(Element lookup records)
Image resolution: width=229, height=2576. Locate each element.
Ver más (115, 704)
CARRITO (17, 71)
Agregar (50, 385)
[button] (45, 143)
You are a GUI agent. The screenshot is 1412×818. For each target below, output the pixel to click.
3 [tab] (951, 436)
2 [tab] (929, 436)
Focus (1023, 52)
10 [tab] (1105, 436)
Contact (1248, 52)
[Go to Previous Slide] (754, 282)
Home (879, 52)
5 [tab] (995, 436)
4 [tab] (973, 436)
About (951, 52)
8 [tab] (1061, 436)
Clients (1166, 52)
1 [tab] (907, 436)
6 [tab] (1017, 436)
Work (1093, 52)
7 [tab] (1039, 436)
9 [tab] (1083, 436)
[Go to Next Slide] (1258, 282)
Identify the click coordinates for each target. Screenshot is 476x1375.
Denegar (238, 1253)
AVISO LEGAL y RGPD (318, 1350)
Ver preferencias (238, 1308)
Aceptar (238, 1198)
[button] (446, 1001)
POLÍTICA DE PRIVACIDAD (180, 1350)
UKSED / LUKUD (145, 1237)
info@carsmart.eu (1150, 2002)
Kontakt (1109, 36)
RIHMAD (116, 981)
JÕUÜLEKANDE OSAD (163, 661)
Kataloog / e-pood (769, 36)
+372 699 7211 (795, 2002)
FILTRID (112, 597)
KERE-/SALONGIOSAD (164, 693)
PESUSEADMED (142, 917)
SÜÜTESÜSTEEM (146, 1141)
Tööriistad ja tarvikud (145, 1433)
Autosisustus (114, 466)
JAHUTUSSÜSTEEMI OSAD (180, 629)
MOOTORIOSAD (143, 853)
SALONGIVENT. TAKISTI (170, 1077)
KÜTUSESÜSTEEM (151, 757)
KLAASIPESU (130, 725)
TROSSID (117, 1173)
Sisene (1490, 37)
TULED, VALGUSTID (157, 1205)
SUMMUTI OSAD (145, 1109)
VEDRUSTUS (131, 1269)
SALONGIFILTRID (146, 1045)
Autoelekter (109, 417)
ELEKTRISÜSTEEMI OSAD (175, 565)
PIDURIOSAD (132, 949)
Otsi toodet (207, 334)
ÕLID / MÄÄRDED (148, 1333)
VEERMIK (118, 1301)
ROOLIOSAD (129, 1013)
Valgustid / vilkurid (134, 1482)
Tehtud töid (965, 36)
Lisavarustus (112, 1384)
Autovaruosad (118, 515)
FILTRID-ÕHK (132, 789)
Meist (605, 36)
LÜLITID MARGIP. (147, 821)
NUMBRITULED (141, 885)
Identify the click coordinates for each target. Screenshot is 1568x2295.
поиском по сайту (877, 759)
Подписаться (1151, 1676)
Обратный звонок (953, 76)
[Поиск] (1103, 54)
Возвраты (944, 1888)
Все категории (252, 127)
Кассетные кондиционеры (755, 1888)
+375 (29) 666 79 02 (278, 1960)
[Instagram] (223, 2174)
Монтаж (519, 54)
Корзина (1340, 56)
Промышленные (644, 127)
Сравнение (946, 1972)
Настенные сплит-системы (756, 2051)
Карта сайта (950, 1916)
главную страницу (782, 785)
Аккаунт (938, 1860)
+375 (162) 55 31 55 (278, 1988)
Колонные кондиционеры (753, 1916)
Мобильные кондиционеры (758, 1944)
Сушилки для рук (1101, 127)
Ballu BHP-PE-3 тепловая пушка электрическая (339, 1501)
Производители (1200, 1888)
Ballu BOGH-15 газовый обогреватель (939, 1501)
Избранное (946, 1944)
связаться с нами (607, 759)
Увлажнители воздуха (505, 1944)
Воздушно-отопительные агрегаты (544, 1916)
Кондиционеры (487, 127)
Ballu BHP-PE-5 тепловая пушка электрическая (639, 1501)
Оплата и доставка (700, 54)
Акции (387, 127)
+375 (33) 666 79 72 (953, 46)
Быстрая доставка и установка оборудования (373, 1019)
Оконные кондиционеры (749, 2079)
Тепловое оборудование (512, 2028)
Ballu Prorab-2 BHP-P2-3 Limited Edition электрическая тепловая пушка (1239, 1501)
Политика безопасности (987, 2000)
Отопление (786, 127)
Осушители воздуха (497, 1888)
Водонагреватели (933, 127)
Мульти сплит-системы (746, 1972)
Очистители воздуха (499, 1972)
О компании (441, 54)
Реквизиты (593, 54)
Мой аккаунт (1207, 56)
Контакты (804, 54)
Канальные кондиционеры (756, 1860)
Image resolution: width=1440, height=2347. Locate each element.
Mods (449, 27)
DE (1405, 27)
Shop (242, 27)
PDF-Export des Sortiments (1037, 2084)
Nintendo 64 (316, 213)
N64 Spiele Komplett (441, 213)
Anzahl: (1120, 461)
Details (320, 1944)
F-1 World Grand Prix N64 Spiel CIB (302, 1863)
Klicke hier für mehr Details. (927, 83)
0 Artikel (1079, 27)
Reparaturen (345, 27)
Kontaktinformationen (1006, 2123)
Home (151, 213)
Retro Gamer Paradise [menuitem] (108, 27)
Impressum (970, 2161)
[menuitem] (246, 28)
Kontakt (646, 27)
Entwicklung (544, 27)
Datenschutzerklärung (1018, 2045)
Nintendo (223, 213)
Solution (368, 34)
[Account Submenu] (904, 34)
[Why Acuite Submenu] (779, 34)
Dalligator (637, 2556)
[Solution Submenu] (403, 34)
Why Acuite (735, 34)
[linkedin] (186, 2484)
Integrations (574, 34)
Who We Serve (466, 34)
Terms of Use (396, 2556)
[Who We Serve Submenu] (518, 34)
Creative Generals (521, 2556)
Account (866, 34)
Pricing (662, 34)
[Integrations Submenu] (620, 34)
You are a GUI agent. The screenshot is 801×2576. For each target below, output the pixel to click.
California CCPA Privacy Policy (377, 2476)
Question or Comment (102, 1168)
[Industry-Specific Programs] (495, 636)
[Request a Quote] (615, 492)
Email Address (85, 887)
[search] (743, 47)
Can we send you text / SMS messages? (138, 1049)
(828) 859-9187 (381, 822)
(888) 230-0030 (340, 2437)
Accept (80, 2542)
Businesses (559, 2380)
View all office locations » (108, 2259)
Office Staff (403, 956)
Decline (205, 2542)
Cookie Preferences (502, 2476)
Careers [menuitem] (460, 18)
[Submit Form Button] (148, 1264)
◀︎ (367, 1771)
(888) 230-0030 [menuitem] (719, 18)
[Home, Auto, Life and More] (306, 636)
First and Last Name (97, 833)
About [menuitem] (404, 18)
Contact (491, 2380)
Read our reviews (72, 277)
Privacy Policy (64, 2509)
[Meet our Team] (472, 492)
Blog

▸ STATED TASK
Revise the material above so that every instance of "[tab]" reads "[slide tab]", leaving all other text unchanged.

▸ SOLUTION FOR THIS EXERCISE
Image resolution: width=229, height=2576. Locate each element.
Ver más (115, 704)
CARRITO (17, 71)
Agregar (50, 385)
[button] (45, 143)
You are a GUI agent. The screenshot is 1412×818. For each target below, output the pixel to click.
3 [slide tab] (951, 436)
2 [slide tab] (929, 436)
Focus (1023, 52)
10 [slide tab] (1105, 436)
Contact (1248, 52)
[Go to Previous Slide] (754, 282)
Home (879, 52)
5 [slide tab] (995, 436)
4 [slide tab] (973, 436)
About (951, 52)
8 [slide tab] (1061, 436)
Clients (1166, 52)
1 [slide tab] (907, 436)
6 [slide tab] (1017, 436)
Work (1093, 52)
7 [slide tab] (1039, 436)
9 [slide tab] (1083, 436)
[Go to Next Slide] (1258, 282)
Identify the click coordinates for each target. Screenshot is 476x1375.
Denegar (238, 1253)
AVISO LEGAL y RGPD (318, 1350)
Ver preferencias (238, 1308)
Aceptar (238, 1198)
[button] (446, 1001)
POLÍTICA DE PRIVACIDAD (180, 1350)
UKSED / LUKUD (145, 1237)
info@carsmart.eu (1150, 2002)
Kontakt (1109, 36)
RIHMAD (116, 981)
JÕUÜLEKANDE OSAD (163, 661)
Kataloog / e-pood (769, 36)
+372 699 7211 (795, 2002)
FILTRID (112, 597)
KERE-/SALONGIOSAD (164, 693)
PESUSEADMED (142, 917)
SÜÜTESÜSTEEM (146, 1141)
Tööriistad ja tarvikud (145, 1433)
Autosisustus (114, 466)
JAHUTUSSÜSTEEMI OSAD (180, 629)
MOOTORIOSAD (143, 853)
SALONGIVENT. TAKISTI (170, 1077)
KÜTUSESÜSTEEM (151, 757)
KLAASIPESU (130, 725)
TROSSID (117, 1173)
Sisene (1490, 37)
TULED, VALGUSTID (157, 1205)
SUMMUTI OSAD (145, 1109)
VEDRUSTUS (131, 1269)
SALONGIFILTRID (146, 1045)
Autoelekter (109, 417)
ELEKTRISÜSTEEMI OSAD (175, 565)
PIDURIOSAD (132, 949)
Otsi toodet (207, 334)
ÕLID / MÄÄRDED (148, 1333)
VEERMIK (118, 1301)
ROOLIOSAD (129, 1013)
Valgustid / vilkurid (134, 1482)
Tehtud töid (965, 36)
Lisavarustus (112, 1384)
Autovaruosad (118, 515)
FILTRID-ÕHK (132, 789)
Meist (605, 36)
LÜLITID MARGIP. (147, 821)
NUMBRITULED (141, 885)
Identify the click coordinates for each target. Screenshot is 1568x2295.
поиском по сайту (877, 759)
Подписаться (1151, 1676)
Обратный звонок (953, 76)
[Поиск] (1103, 54)
Возвраты (944, 1888)
Все категории (252, 127)
Кассетные кондиционеры (755, 1888)
+375 (29) 666 79 02 (278, 1960)
[Instagram] (223, 2174)
Монтаж (519, 54)
Корзина (1340, 56)
Промышленные (644, 127)
Сравнение (946, 1972)
Настенные сплит-системы (756, 2051)
Карта сайта (950, 1916)
главную страницу (782, 785)
Аккаунт (938, 1860)
+375 (162) 55 31 55 (278, 1988)
Колонные кондиционеры (753, 1916)
Мобильные кондиционеры (758, 1944)
Сушилки для рук (1101, 127)
Ballu BHP-PE-3 тепловая пушка электрическая (339, 1501)
Производители (1200, 1888)
Ballu BOGH-15 газовый обогреватель (939, 1501)
Избранное (946, 1944)
связаться с нами (607, 759)
Увлажнители воздуха (505, 1944)
Воздушно-отопительные агрегаты (544, 1916)
Кондиционеры (487, 127)
Ballu BHP-PE-5 тепловая пушка электрическая (639, 1501)
Оплата и доставка (700, 54)
Акции (387, 127)
+375 (33) 666 79 72 (953, 46)
Быстрая доставка и установка оборудования (373, 1019)
Оконные кондиционеры (749, 2079)
Тепловое оборудование (512, 2028)
Ballu Prorab-2 BHP-P2-3 Limited Edition электрическая тепловая пушка (1239, 1501)
Политика безопасности (987, 2000)
Отопление (786, 127)
Осушители воздуха (497, 1888)
Водонагреватели (933, 127)
Мульти сплит-системы (746, 1972)
Очистители воздуха (499, 1972)
О компании (441, 54)
Реквизиты (593, 54)
Мой аккаунт (1207, 56)
Контакты (804, 54)
Канальные кондиционеры (756, 1860)
Image resolution: width=1440, height=2347. Locate each element.
Mods (449, 27)
DE (1405, 27)
Shop (242, 27)
PDF-Export des Sortiments (1037, 2084)
Nintendo 64 (316, 213)
N64 Spiele Komplett (441, 213)
Anzahl: (1120, 461)
Details (320, 1944)
F-1 World Grand Prix N64 Spiel CIB (302, 1863)
Klicke hier für mehr Details. (927, 83)
0 Artikel (1079, 27)
Reparaturen (345, 27)
Kontaktinformationen (1006, 2123)
Home (151, 213)
Retro Gamer Paradise [menuitem] (108, 27)
Impressum (970, 2161)
[menuitem] (246, 28)
Kontakt (646, 27)
Entwicklung (544, 27)
Datenschutzerklärung (1018, 2045)
Nintendo (223, 213)
Solution (368, 34)
[Account Submenu] (904, 34)
[Why Acuite Submenu] (779, 34)
Dalligator (637, 2556)
[Solution Submenu] (403, 34)
Why Acuite (735, 34)
[linkedin] (186, 2484)
Integrations (574, 34)
Who We Serve (466, 34)
Terms of Use (396, 2556)
[Who We Serve Submenu] (518, 34)
Creative Generals (521, 2556)
Account (866, 34)
Pricing (662, 34)
[Integrations Submenu] (620, 34)
You are a GUI agent. The screenshot is 801×2576. For each target below, output the pixel to click.
California CCPA Privacy Policy (377, 2476)
Question or Comment (102, 1168)
[Industry-Specific Programs] (495, 636)
[Request a Quote] (615, 492)
Email Address (85, 887)
[search] (743, 47)
Can we send you text / SMS messages? (138, 1049)
(828) 859-9187 (381, 822)
(888) 230-0030 (340, 2437)
Accept (80, 2542)
Businesses (559, 2380)
View all office locations » (108, 2259)
Office Staff (403, 956)
Decline (205, 2542)
Cookie Preferences (502, 2476)
Careers [menuitem] (460, 18)
[Submit Form Button] (148, 1264)
◀︎ (367, 1771)
(888) 230-0030 [menuitem] (719, 18)
[Home, Auto, Life and More] (306, 636)
First and Last Name (97, 833)
About [menuitem] (404, 18)
Contact (491, 2380)
Read our reviews (72, 277)
Privacy Policy (64, 2509)
[Meet our Team] (472, 492)
Blog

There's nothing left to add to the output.